Ahead of Eve’s and my ATA conference presentation, we interviewed four or five sets of translation partners, and one key trend emerged. To have a successful partnership, it doesn’t really matter what your expectations are, it matters that your expectations are aligned with your work partner’s/partners’ expectations. For example, one set of translation partners (two very high-earning men!) told me, “We’re both in this primarily for the money. We want to do a good job on the work, as efficiently as possible, then have time to do other things.” These two people were not really friends outside of work, and collaborated on high-paying translation projects. That’s very different from, “I love the partnership because I get to work with my best friend,” but the important thing is that it worked for them. 

Recommendations for a good partnership or collective

Freelance partnerships and collectives can be incredibly enriching experiences. To set things up for success, I would recommend:

  • DO NOT form a joint business entity unless you have a compelling reason to do so. It’s generally best to keep your own freelance entity; when you work with colleagues, have one person serve as the “head contractor.” The client pays that person, and they pay everyone else. 
  • Start small. Before you decide that you’re going to share a significant amount of work with someone else or with a group of colleagues, do a few low-stakes projects together and see how you get along. 
  • Be willing to have the difficult conversations at the outset. Definitely talk about money: what rates you envision charging clients, and how those will be divided between the team members. Also, talk about who “owns” what. Go through a few scenarios. Let’s say one member of the team meets a prospective client at a networking event; do they automatically “own” that client, and they get to decide what parts of that client’s work they take on? What if another team member feels that they are better suited for that work? 
  • Decide how you’re going to handle project management. Are you going to charge clients a project management fee? Is a project management fee going to be built into your quotes? If you’re handling projects large enough that they need multiple translators and editors, project management can quickly balloon: dividing up the files, maintaining the translation memories, tracking what’s been submitted and what hasn’t. Consider that the person handling this may want/need to be compensated for it. 
  • If you’re focusing on translation, talk about who’s going to translate, who’s going to edit, and how you’re going to divide up the money and workflow. It can work really well to work in a translator/editor pair, and it can also cause conflict if the editor feels like they’re doing the (generally) lower-paid work. 
  • Also, think about your marketing presence and whether you’re willing to invest any money up front. Do you want to make a joint website that represents all of the team members? Just use LinkedIn? What kind of joint marketing presence do you want, versus being a group of freelancers who occasionally work together? Are you going to have a joint e-mail address, or just be a informal team that you can all call on if you need help with a specific project? 

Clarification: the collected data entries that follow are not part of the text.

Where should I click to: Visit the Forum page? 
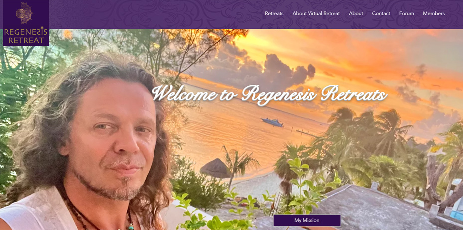(406, 13)
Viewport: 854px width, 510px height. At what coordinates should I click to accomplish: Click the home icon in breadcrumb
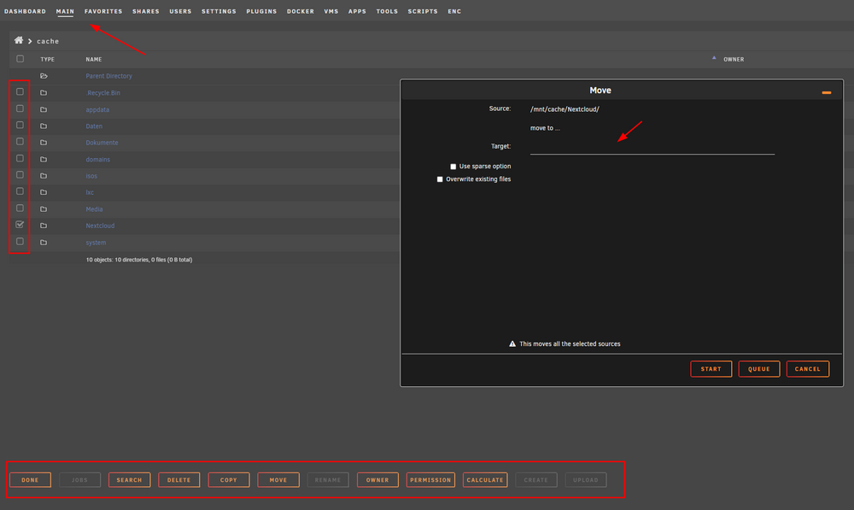[19, 40]
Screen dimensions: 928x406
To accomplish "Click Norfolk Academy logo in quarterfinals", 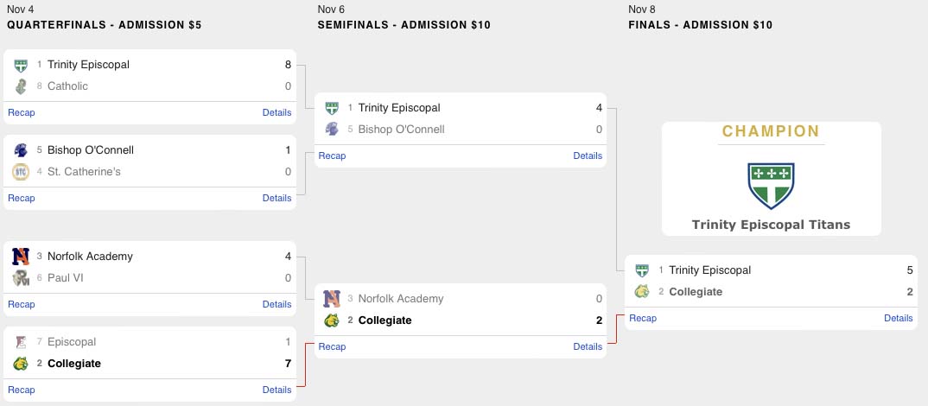I will (21, 256).
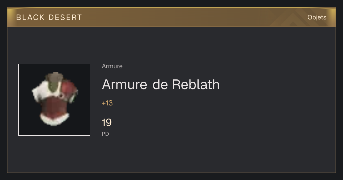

I feel generally positive about freelance partnerships and collectives; they can give us the opportunity to work with people we really like, while giving clients an option other than a solo freelancer or an agency. The key is to identify what you want to get out of the arrangement (the ability to take on larger projects, offer translation and editing, offer an interpreting team, provide clients with a wider range of services, or something else), while anticipating some of the ways in which things can go wrong.